Maybe we need a soft kill switch to disassociate content with an account after x amount of time. Like for me personally, I’ve put zero effort into mopping up old content, and as often as I post, I’m sure someone with the desire could put the pieces together and dox me.
I’ve left it up anyway cuz I don’t want to do to Lemmy what you’re concerned about, but if I could nuke all my content older than a few months into an anonymous version, I’d be all for that. Leave the info up for anyone who might benefit from it, but scrub my username.
That said, for community building sake, I’d hate to see posts go anonymous right out the gate like some 4chan shit; and posts should be associated with an account at least long enough for mods to have a reasonable amount of time to take action against an account that breaks the rules. But again, posts that are months old? The conversation there is over - my personal involvement is moot at that point, it’s just data now.
Disassociating with old comments and posts would be a good way to go, but I’m not really sure that’s an option for the fediverse? In theory couldn’t someone in the future set up an instance whose sole purpose is just back up and collect data? How would someone even go about trying to erase themselves from a situation like that?
You’re absolutely right, somebody totally could do that (instances that don’t respect post/reply deletion requests are already a known issue), and there’s very little you could do about that sort of thing once it’s already happened.
Which is why I think people on lemmy need to get used to the fact that their data isn’t theirs to own on something that is so public facing like this. Instead we should reteach people to be conscious of what information they post. Once upon a time even A/S/L was too much info.
I don’t think there would be any way to protect from that, but you’d have the same issue with full deletion.
We can make a Fedi-Wiki that requires you to agree to the terms that everything you publish is considered public, kinda like a source code under GPL.
Edit: Lol I just remembered it’s called Creative Commons. Its what Wikipedia uses.
One of the lemmy devs is also working on a federated wiki. On mobile, so no link, but i think it’s Ibis?
the whole point is a living breathing community, not a wiki
when somethings alive things die and go away forever, when everythings perserved it feels like a tomb, a place to record stuff not actively engage, im hella exagerating, I just like that ppl own their own content a bit more than reddit
Which is fine, if that’s what the general consensus ends up being (I generally disagree with deleting knowledge, but that’s my own opinion and not up to me really), but then this should/will never be a place for knowledge and only just casual conversation. A lot of people on lemmy want it to replace reddit in terms of search results, but it may never be that.

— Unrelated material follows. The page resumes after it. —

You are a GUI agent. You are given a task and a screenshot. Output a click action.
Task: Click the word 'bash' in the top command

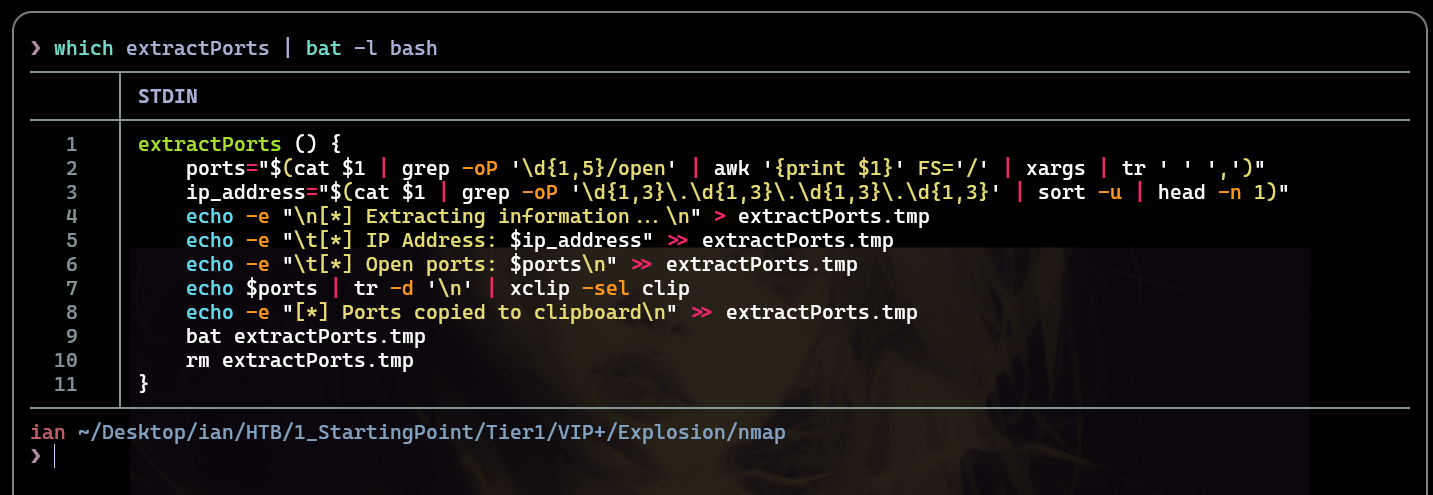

You can’t stop people changing their mind about deleting stuff. That can and should happen for any number of reasons, both good and bad. There are servers that would still have the information, but it feels like there’s less incentive to fully delete an account on the Fediverse as you can literally pick up the same conversation with a new account. Maybe I just don’t do enough social media use and miss the point. I deleted my stuff from Reddit, because I don’t want to help Reddit and it should be my private data. Fediverse we are all public and there is no tracking anyway. So whoever you are here, you’re it here, no where else, even with the same name.